Reading passage:

Alex Conde’s Flamenco-Tinged Jazz for Bud Powell

  I  
Image

​Alex Conde’s new album is titled Descarga For Bud.

(Photo: Tom Elrich)

On Descarga For Bud (Sedajazz), pianist Alex Conde brilliantly extrapolates the complex beats and duende-suffused ambiance of flamenco music onto the sublime, turbulent compositions of Bud Powell, who transferred the linear innovations of Charlie Parker onto the piano. Throughout the nine-piece tour de force, Conde interprets with keen intention and an orchestral conception, authoritatively molding and signifying upon the harmonic and rhythmic codes of swing and flamenco in ways that channel and illuminate the passion and structural coherence of Powell’s miniatures.

“I’ve been playing flamenco my entire life, with lots of dancers and singers,” Conde said from Valencia, Spain, his home town, where local saxophonist Joan Girones introduced him to Powell and Thelonious Monk during aspirant years. He returned there last July to ride out the COVID-19 pandemic after 15 years in the United States. The son of a well-known copla singer, Conde moved to the States in 2007 with a scholarship to Berklee College of Music, after developing a comprehensive technique through 14 years in conservatory, whence he emerged with a mighty left hand that he uses to articulate melodies and shape contrapuntal passages.

Screenshot grounding data:
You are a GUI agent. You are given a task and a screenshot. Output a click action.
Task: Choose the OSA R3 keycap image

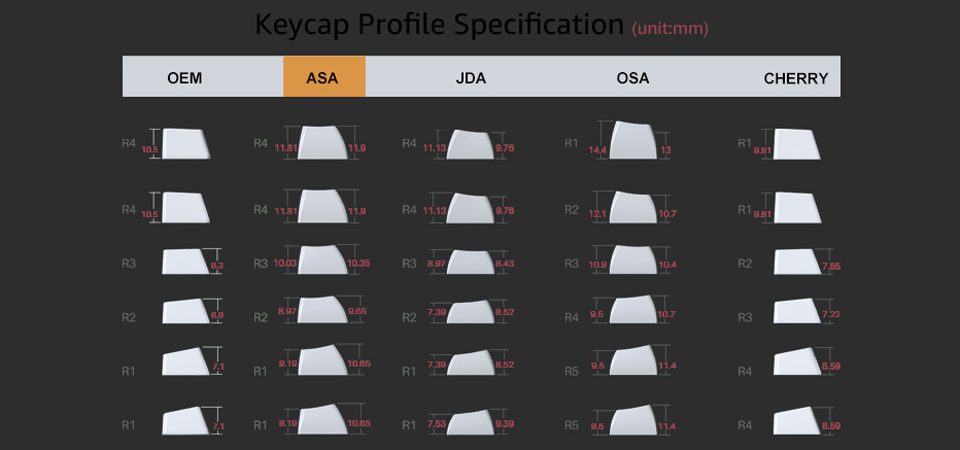pos(635,260)
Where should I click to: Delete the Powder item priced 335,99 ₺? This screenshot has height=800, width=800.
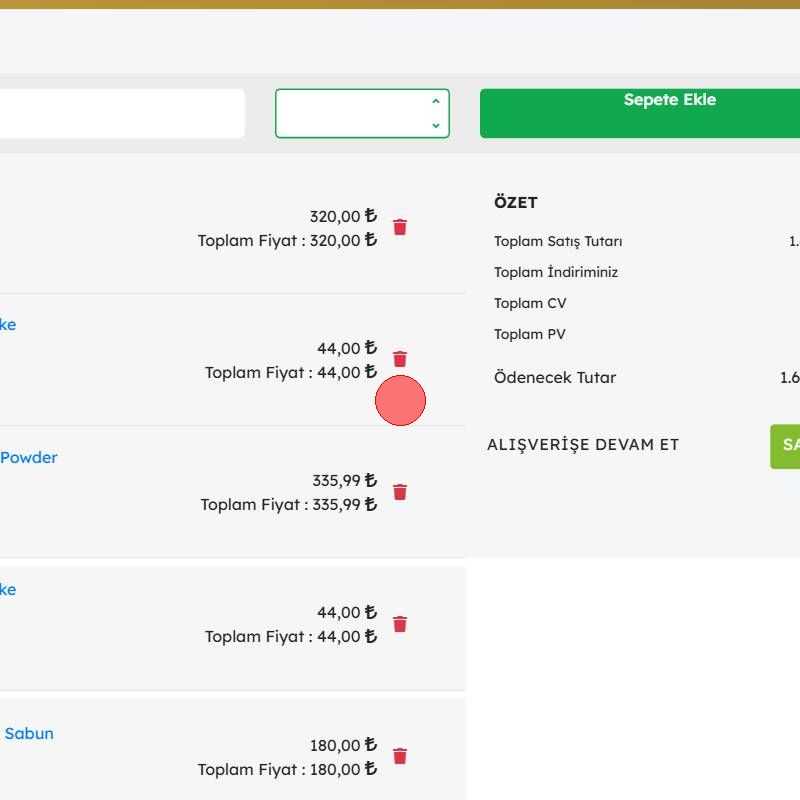click(x=400, y=492)
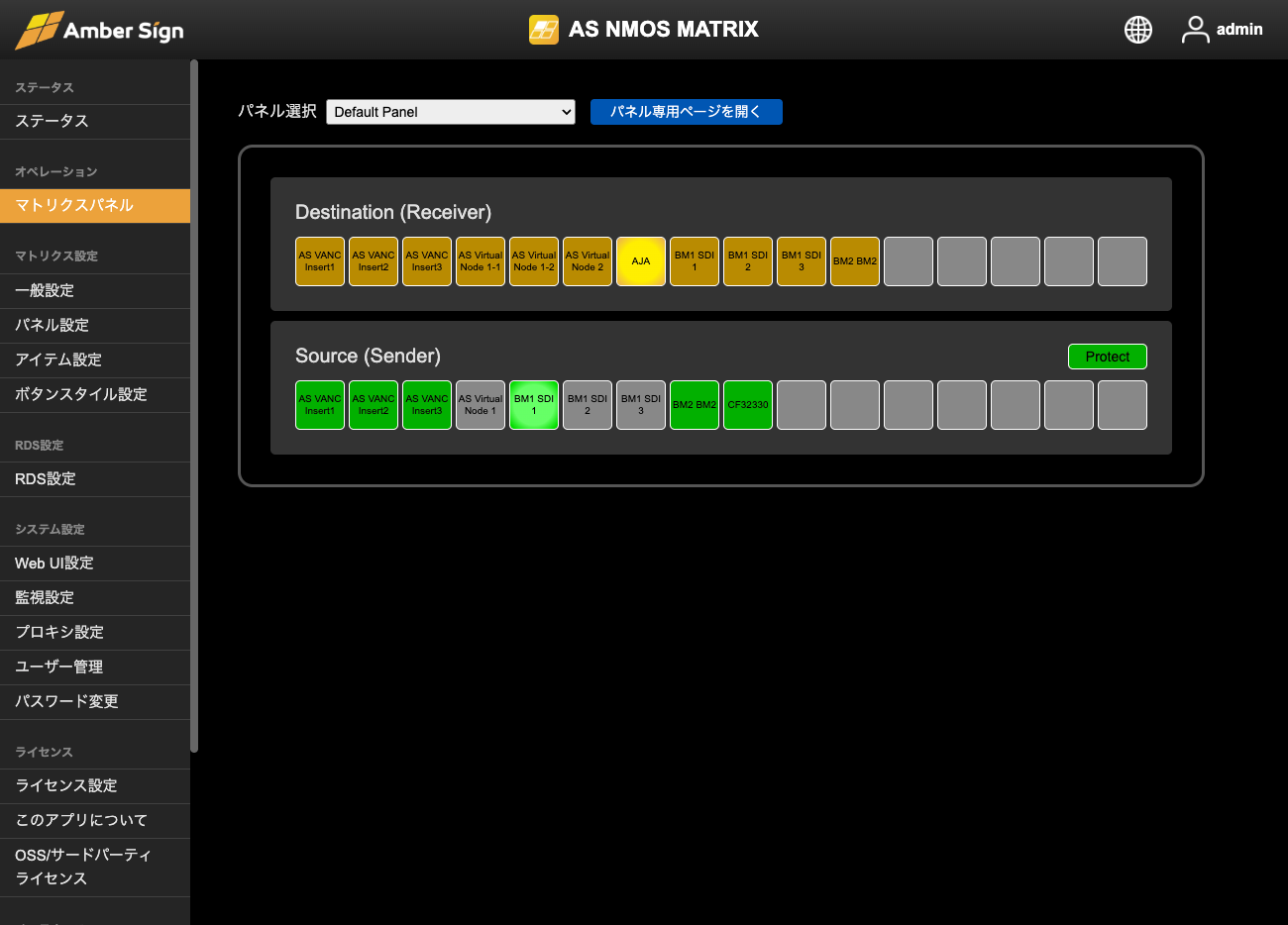Select AS VANC Insert2 source button
Viewport: 1288px width, 925px height.
pos(374,405)
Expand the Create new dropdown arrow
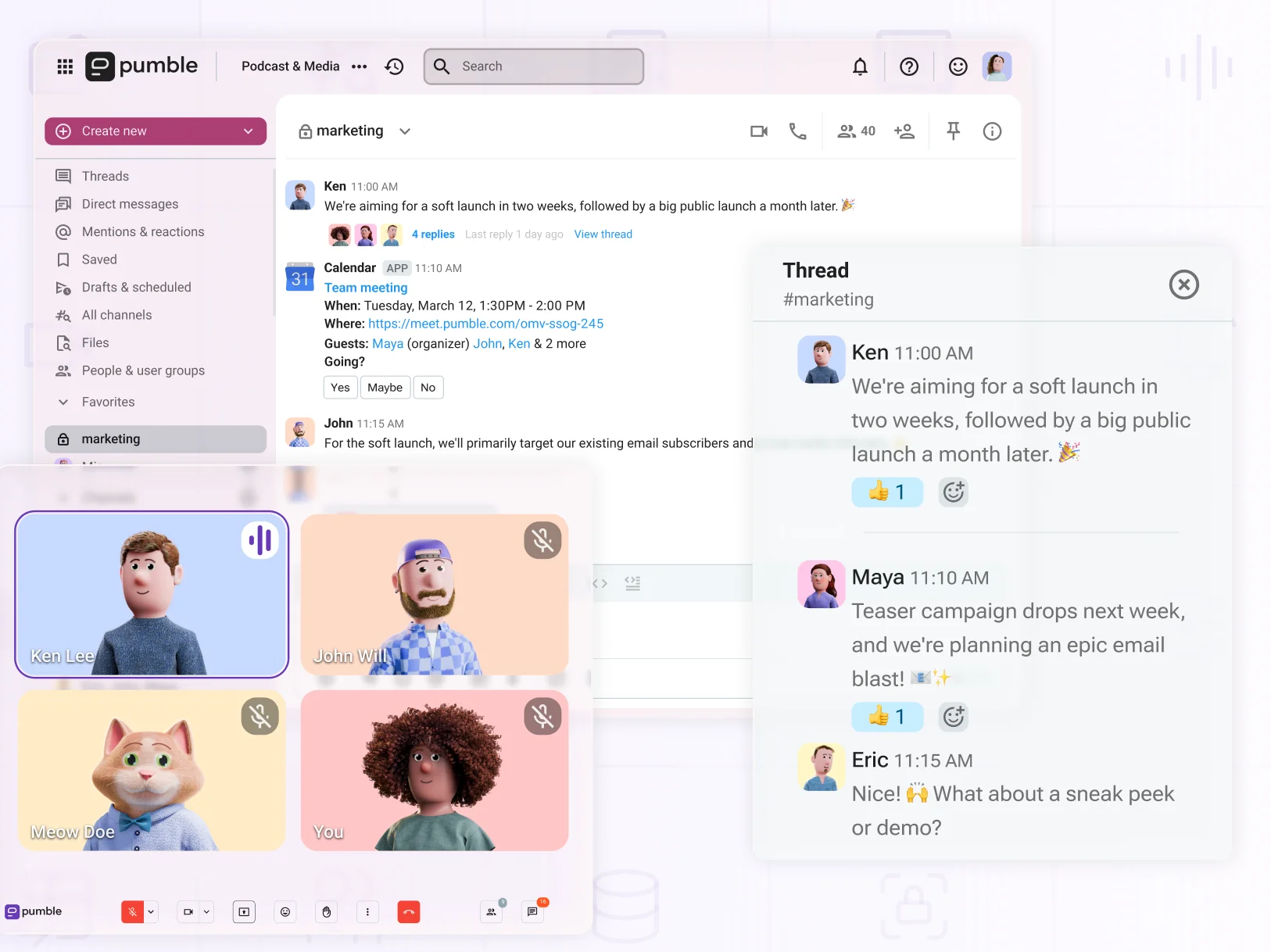This screenshot has width=1271, height=952. (249, 131)
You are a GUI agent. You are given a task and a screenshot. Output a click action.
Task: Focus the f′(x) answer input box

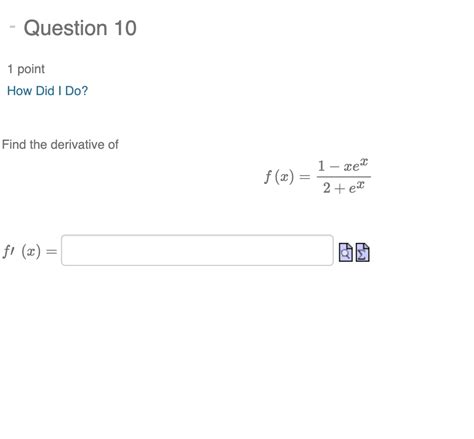point(197,250)

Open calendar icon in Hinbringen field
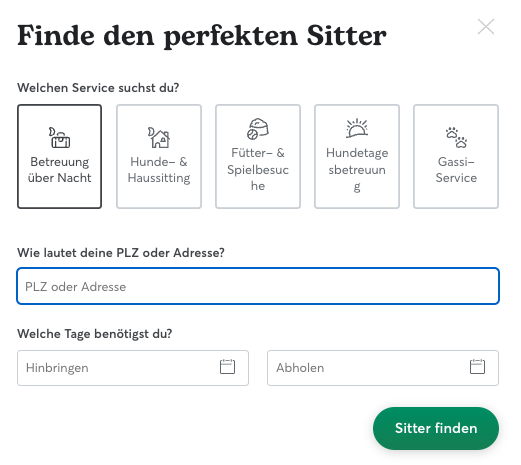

Things to do:
a) Using the Alex Conde article, mark each statement yes or no, and quote the article's words that settle it: (i) Conde moved to the United States in 2007 on a scholarship to Berklee College of Music. (ii) Conde spent 10 years in conservatory. (iii) Joan Girones introduced Conde to Powell and Thelonious Monk.
b) In the Alex Conde article, what label released Descarga For Bud?
These rows come from a separate source, not from the Alex Conde article.

Answers:
a)
(i) Yes: "Conde moved to the States in 2007 with a scholarship to Berklee College of Music"
(ii) No: "through 14 years in conservatory"
(iii) Yes: "local saxophonist Joan Girones introduced him to Powell and Thelonious Monk"

b) Sedajazz